Crosspost from here.
Climate Change, The Elephant in the Room

The venue for this year’s summit
Some reflections on my initial frustrations with the UN process of tackling climate change.
This afternoon there was some sort of car crash in my brain. I’ve been rushing round this ridiculous venue at a rate of knots, meeting new people and learning new things faster than I can manage to write any of it down. As I was hurtling down the long road to climate justice this afternoon, I was going so fast that I didn’t notice the elephant in the room crossing the road. I collided with the realities of climate change head on, and billowing smoke started to gush from my ears.

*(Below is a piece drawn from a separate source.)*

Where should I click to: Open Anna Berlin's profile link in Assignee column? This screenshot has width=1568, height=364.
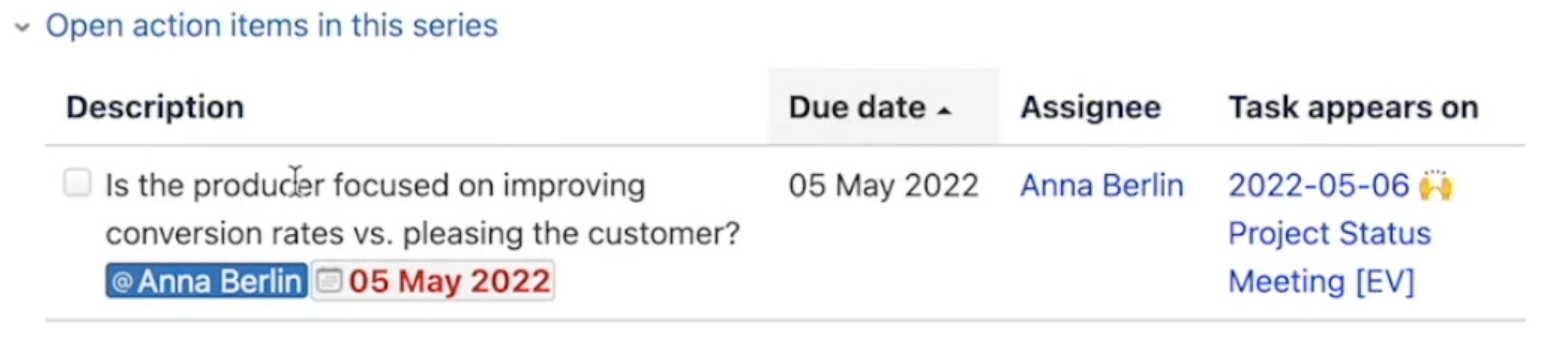[1102, 186]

Today at the UN Climate Talks it is Young and Future Generations Day, and a wide variety of events have been organized in celebration of what is surely, the reason that we are all here. Sitting through a talk from Christiana Figueres, Executive Secretary of the UN Climate Talks, I found myself both empowered and angered. Christiana, the figurehead of this alien string of process admitted that her passion for tackling climate change is the future lives of young people. Hooray, I thought, maybe she is a human being and not the dinosaur that she has recently been depicted as. If the top dog can get sentimental about it, surely everyone else can? But at the same time, my brain was whirring away with questions and misunderstandings. ‘If she’s always been this passionate, why are we still in this mess? If she (or anyone powerful) really cares, why are we talking about the conversations that we might have in 2015? Why are young people still having to fight for the right to play a leading role in our own future?’

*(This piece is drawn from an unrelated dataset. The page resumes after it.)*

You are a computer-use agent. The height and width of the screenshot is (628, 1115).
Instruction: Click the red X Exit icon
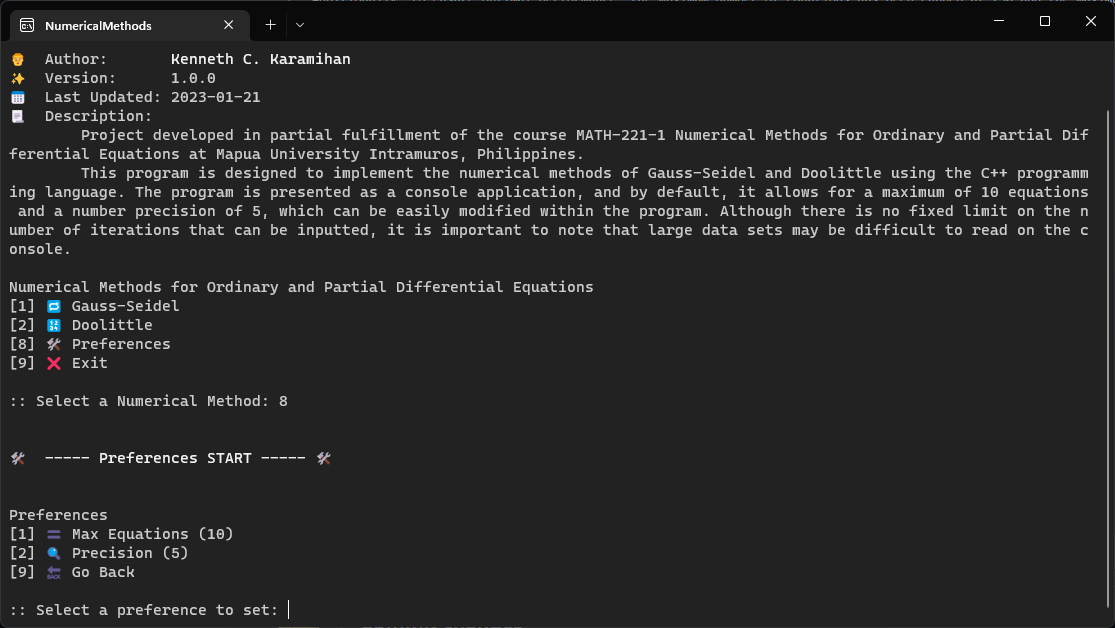coord(53,363)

At the same time, I was flicking through twitter (because contrary to our parents’ belief, young people really can multi-task), and I learned the news that Hetty Bower, 108 year old campaigner for nuclear disarmament, passed away today. Here, I thought, was someone who dedicated ninety years to campaigning for what she believed in. Hetty was a suffragette. She marched against WW1, the war on Iraq, and against nuclear weapons. Earlier this year she was out in the rain marching for her local hospital to be kept open. Not only do I owe her my right to vote, but my right to stand up for what I believe in.. She was a determined campaigner from whom I take great inspiration, and learning of her passing during this ‘high level’ discussion really riled me. ‘Hetty had a powerful voice but there are still nukes in the dark depths of who knows where… Will today’s youth still be screaming the same messages when we’re old,wrinkly and speckled with sunspots?’
Rolling through my open tabs to Facebook (still listening to the conversation), I learned that my boss and his wife welcomed their first son, Charlie, to the world this morning. Bang. My speeding electric car lay crumpled under that vast and overwhelming elephant, and tears of frustration began to bounce among the keys of my laptop. As we were sat in this stale room effectively arguing about whether or not we might have waffly conversations about policy and papers, the children of tomorrow are being born. Today. So far I’ve spent over forty hours at this conference, and no part of this system has even touched upon the realities, nitty gritty and fragility of Charlie’s future. Policy meetings are merely driving us all round in circles that take us further and further away from anything that bears reality: mortality won’t wait for us to decide what we’re going to do.
‘We do not inherit the world from our parents, we borrow it from our children.’
All the while, this much cited mantra was flitting around my brain. I’m not here in Warsaw because I like reading policy or because I thought it might lead to a job. I am an environmental campaigner because I can see this elephant in every room and it scares me. I am doing this because I want Charlie to grow up breathing clean air, living on an island not threatened by encroaching waters, and building a relationship with the plants and animals suggested in story books. I want him, and the brothers and sisters of his generation, to be assured of a safe, secure and positive future, which isn’t threatened by terrible decisions made before they were even born. I want them to be the agents of their own generation.


Lizzy Clark recently graduated from the University of Manchester in Social Anthropology and is now living in Chorlton, working in The Laundrette. She is currently attending the UN Climate Talks in Warsaw as a UK Youth Delegate, with the UK Youth Climate coalition. With rural roots in Devon, she enjoys exploring green areas and cooking hearty meals, as well as engaging young people in climate change conversations.